### Aim
Can you format the entries, starting at the line that contains "Viewport: 1120px width, 650px height." and ending at the line that contains "click(x=240, y=22)", as a JSON list of strings with one string per line and blank lines omitted? Leave the pictures out of the answer.
═══ Listing ═══
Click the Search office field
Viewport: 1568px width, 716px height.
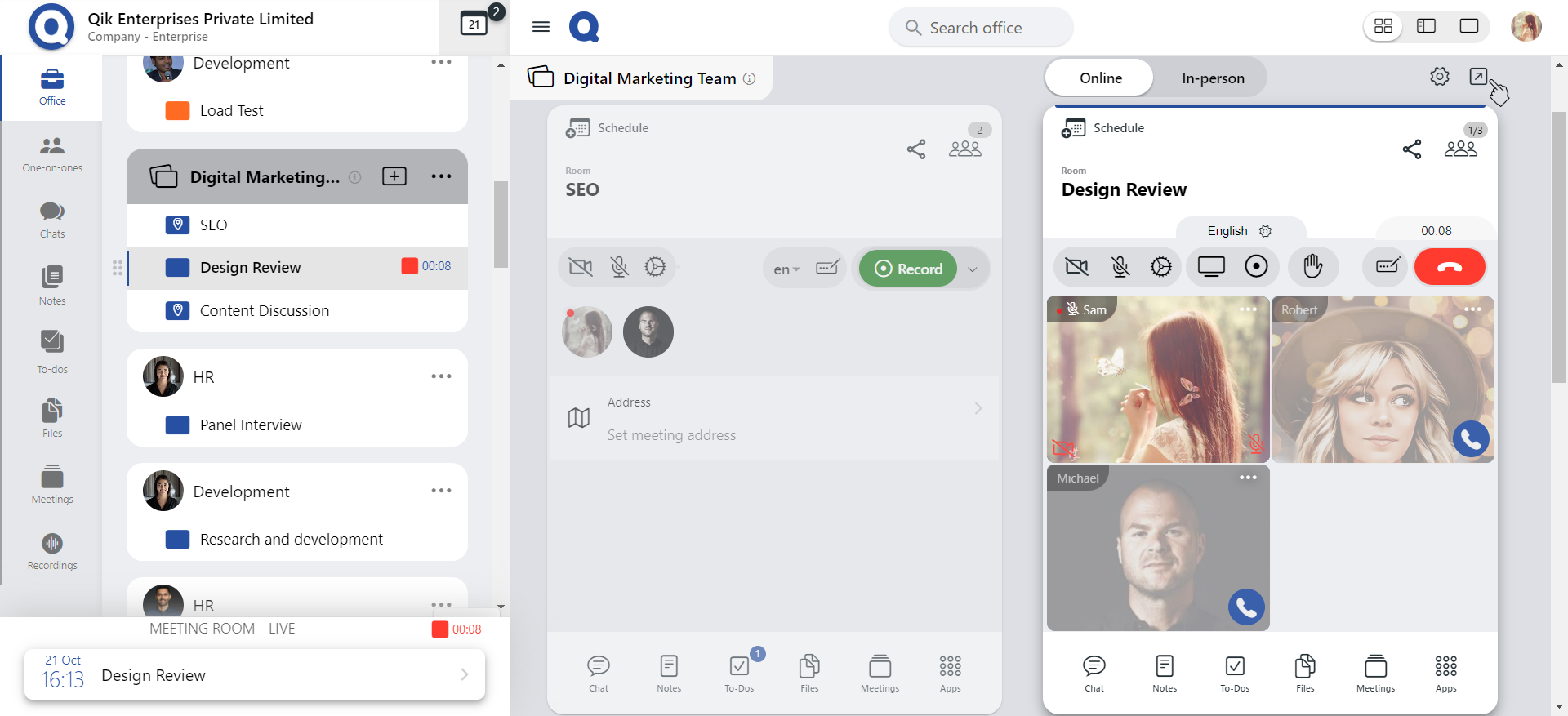980,28
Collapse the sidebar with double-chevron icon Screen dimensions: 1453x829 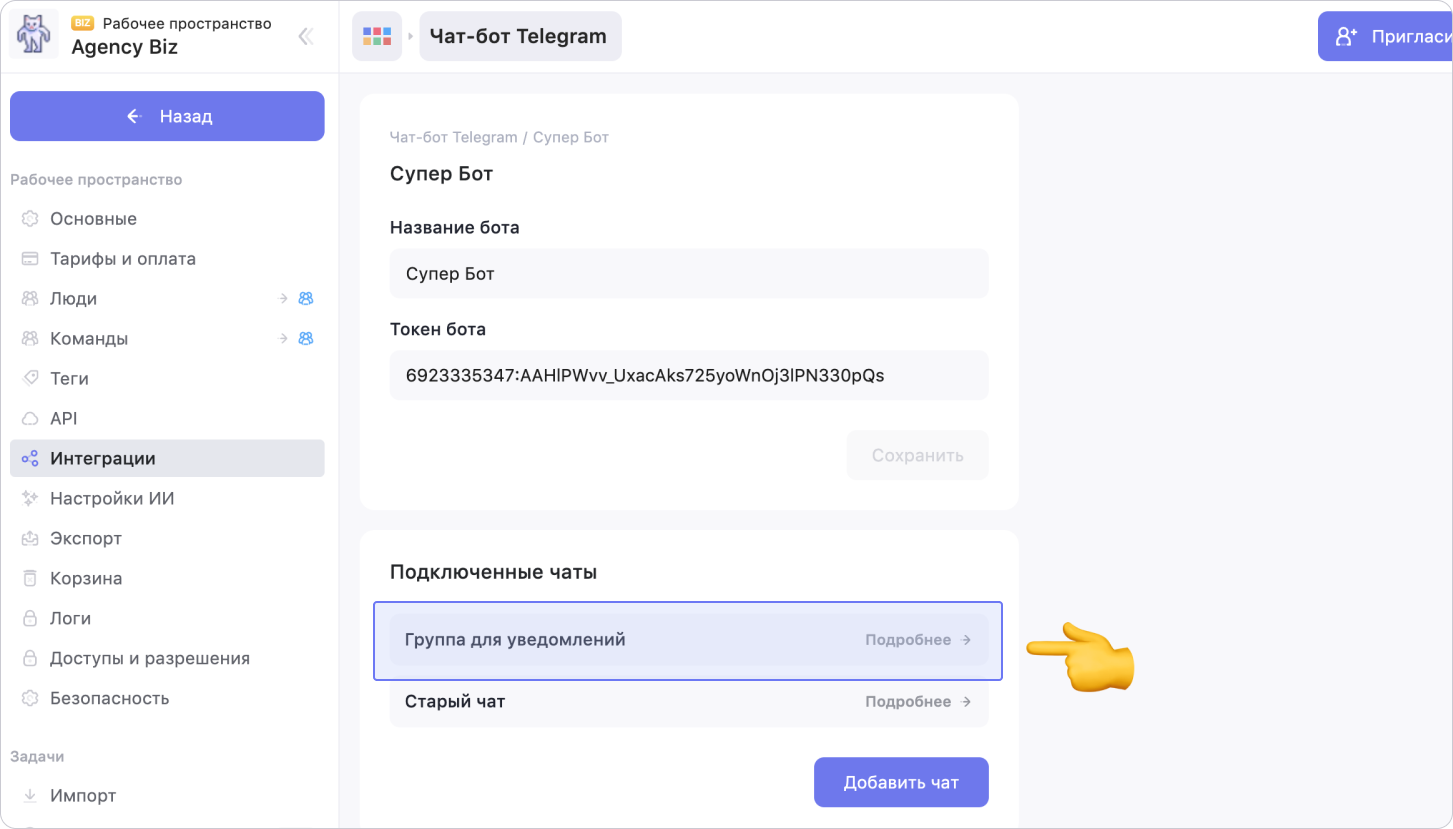(306, 37)
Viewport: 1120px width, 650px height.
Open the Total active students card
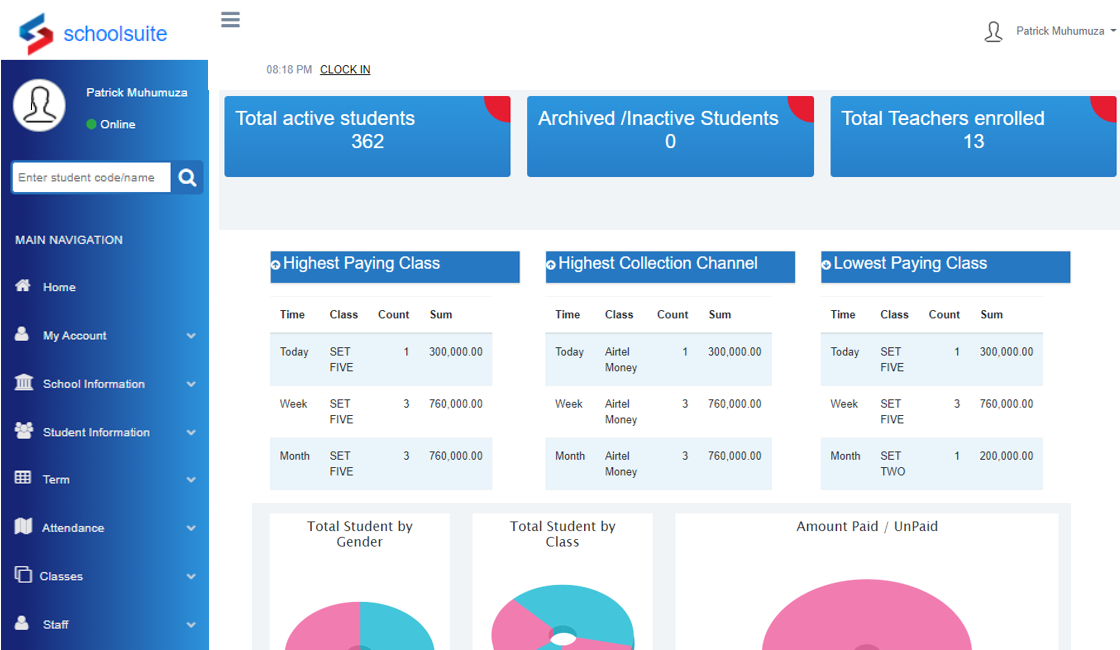(367, 136)
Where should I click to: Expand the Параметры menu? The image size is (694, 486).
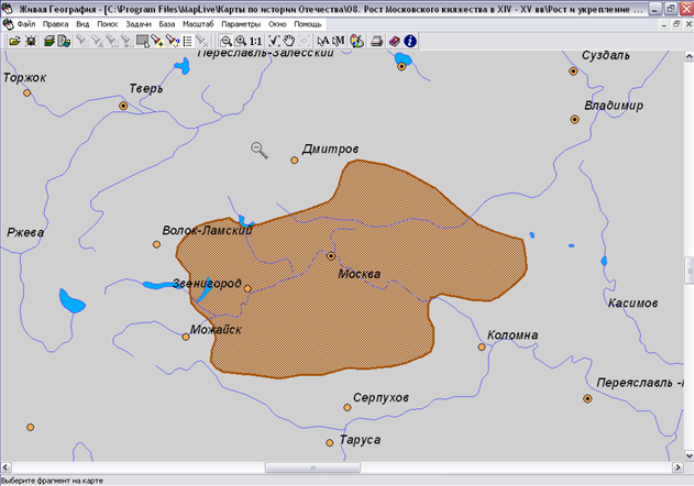click(x=240, y=22)
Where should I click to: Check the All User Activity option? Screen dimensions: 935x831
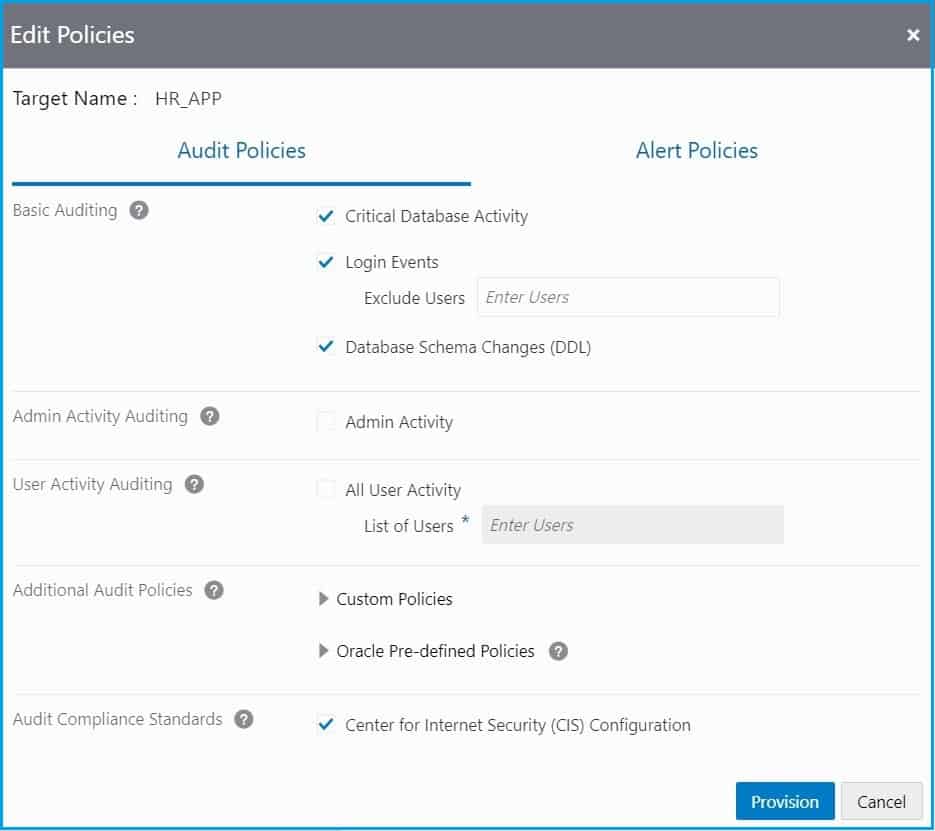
═══
### Solution below
[
  "Viewport: 1120px width, 650px height.",
  "Open the Total active students card",
  "(367, 136)",
  "Where should I click to: Expand the Параметры menu? The image size is (694, 486).",
  "click(x=240, y=22)"
]